Screenshot grounding data
Start of Block

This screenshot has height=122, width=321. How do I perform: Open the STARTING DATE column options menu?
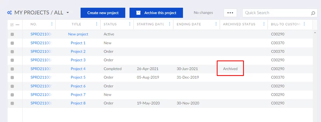click(169, 24)
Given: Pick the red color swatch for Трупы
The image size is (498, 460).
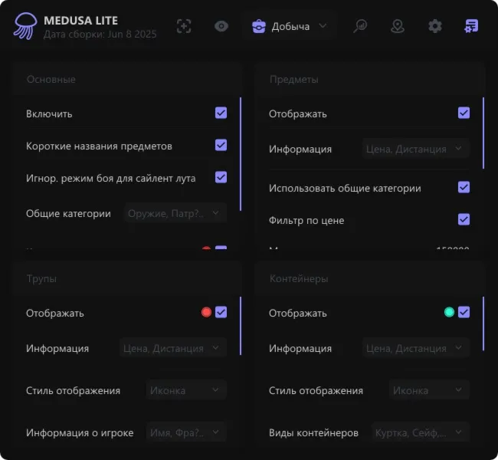Looking at the screenshot, I should coord(206,312).
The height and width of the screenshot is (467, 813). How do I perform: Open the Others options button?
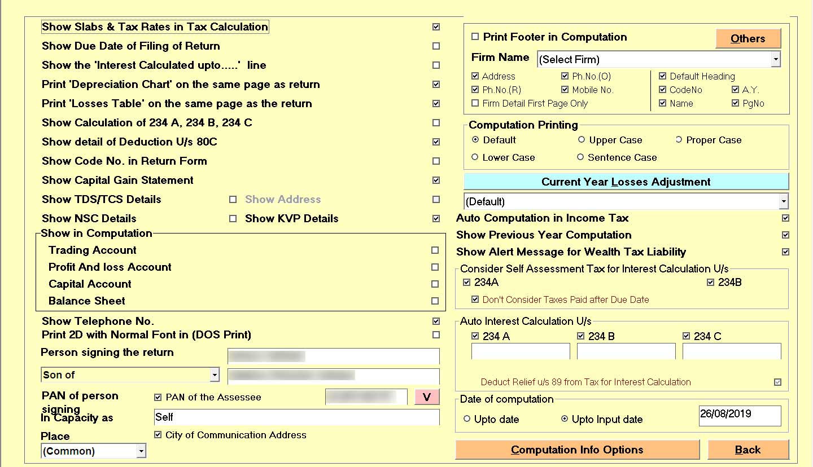748,39
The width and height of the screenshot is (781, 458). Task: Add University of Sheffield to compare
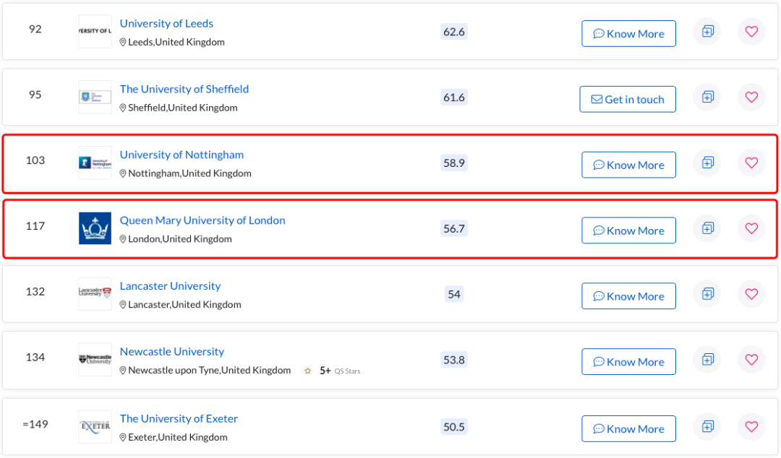(707, 97)
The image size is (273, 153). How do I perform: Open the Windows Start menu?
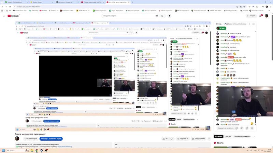pos(4,150)
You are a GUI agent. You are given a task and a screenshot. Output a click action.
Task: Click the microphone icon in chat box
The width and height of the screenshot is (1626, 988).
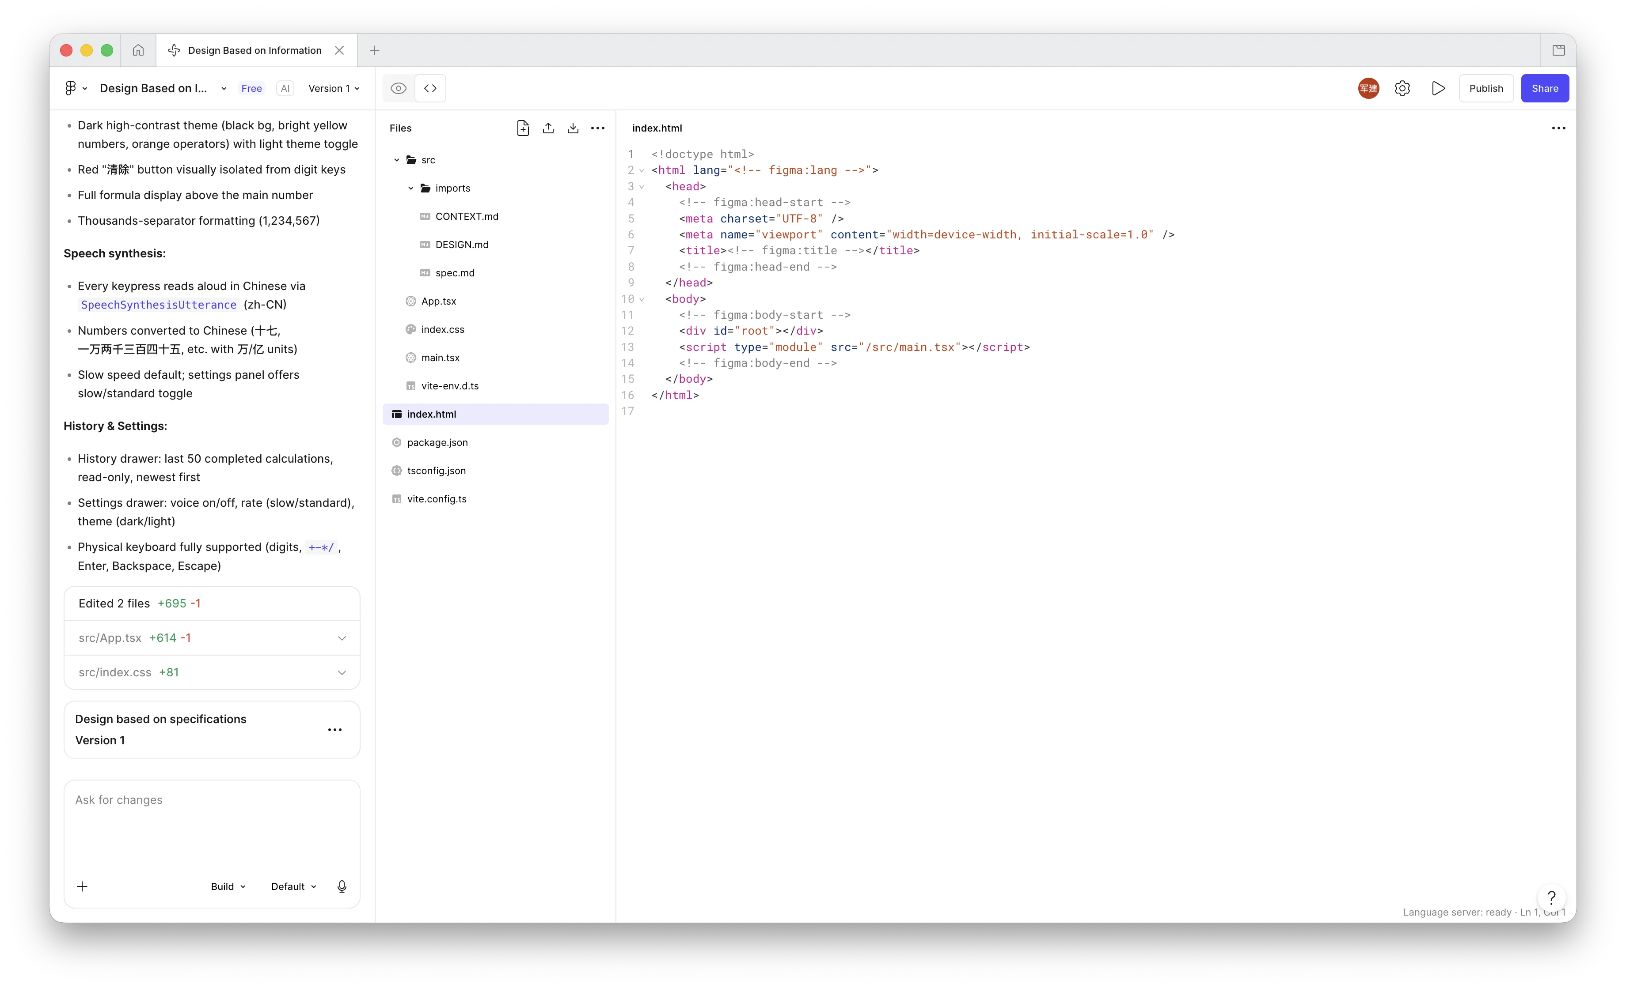(342, 886)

End of Block

Each record should appear again exactly as it stands, with no picture included.

This screenshot has height=122, width=321. How do I perform: Open the STARTING DATE column options menu?
click(169, 24)
Given: Pick the red color swatch for Трупы
The image size is (498, 460).
Looking at the screenshot, I should coord(206,312).
The height and width of the screenshot is (467, 813). How do I perform: Open the Others options button?
748,39
The width and height of the screenshot is (781, 458). Task: Add University of Sheffield to compare
(707, 97)
The image size is (273, 153). How do I perform: Open the Windows Start menu?
pos(4,150)
You are a GUI agent. You are given a task and a screenshot. Output a click action.
Task: Click the microphone icon in chat box
The width and height of the screenshot is (1626, 988).
(342, 886)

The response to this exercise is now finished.